━━ Given passage ━━

While getting engaged is an important relationship milestone for many couples, almost half of American women would rather skip the ring if they could have the cash instead.
That's according to a new report from financial chatbot Charlie Finance, which surveyed over 500 single women (ages 18 to 40) across the continental U.S., Alaska and Hawaii. Forty-nine percent said they'd rather have the cash value of a ring to spend on whatever they want. That's especially true among older millennial women (ages 30 to 35). Within this age group, 56 percent said they'd rather take the money.
Women are putting a premium on finding partners who are financially responsible, the survey found. In fact, six in 10 women between the ages of 18 and 40 said they'd think twice before marrying someone with a large amount of debt.
"Women are looking for equality in the relationship. They don't want to have to take on more than their fair financial share," Dr. Jane Greer, a New York-based psychotherapist and relationship expert, tells CNBC Make It.
Women want partners who can carry their weight and help support them (and a potential family) financially, as well as emotionally, according to Greer. "I sometimes see [women] getting out of relationships when they find out [their partner] has debt," she says, adding that she often sees issues arise when one partner is having difficulties maintaining a job, forcing the woman into playing the breadwinner role.
It's best if each partner can financially hold their own; otherwise, women may avoid these connections, Greer says.

━━━
━━ Information provided ━━

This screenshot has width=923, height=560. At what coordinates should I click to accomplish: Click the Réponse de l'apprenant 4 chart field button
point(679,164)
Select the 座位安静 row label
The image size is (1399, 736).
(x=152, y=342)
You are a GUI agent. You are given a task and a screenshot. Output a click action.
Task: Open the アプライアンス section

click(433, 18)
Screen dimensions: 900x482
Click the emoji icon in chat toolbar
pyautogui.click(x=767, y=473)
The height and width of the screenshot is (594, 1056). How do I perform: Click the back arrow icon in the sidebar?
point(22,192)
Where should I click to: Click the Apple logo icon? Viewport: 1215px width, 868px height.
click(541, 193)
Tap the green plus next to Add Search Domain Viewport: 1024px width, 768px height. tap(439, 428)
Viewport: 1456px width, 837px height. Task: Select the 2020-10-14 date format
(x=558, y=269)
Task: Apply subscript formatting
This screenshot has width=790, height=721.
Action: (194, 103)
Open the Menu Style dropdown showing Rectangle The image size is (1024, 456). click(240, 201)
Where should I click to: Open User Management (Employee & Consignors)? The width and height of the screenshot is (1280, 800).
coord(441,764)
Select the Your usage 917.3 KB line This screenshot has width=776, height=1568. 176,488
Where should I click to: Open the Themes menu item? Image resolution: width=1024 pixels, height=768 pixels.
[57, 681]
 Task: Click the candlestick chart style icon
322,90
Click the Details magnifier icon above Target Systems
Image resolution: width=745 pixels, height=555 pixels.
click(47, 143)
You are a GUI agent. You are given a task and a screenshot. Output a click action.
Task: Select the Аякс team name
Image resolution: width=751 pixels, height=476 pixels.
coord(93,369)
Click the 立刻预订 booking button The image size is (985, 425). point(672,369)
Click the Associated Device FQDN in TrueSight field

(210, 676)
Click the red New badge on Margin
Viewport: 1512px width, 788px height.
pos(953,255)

━━━

**What to work on:** Can you reproduce, word for word, the part of the engagement ring survey article that opens with the words containing "Women are putting" and closes with "amount of debt."?

**Written solution:**
Women are putting a premium on finding partners who are financially responsible, the survey found. In fact, six in 10 women between the ages of 18 and 40 said they'd think twice before marrying someone with a large amount of debt.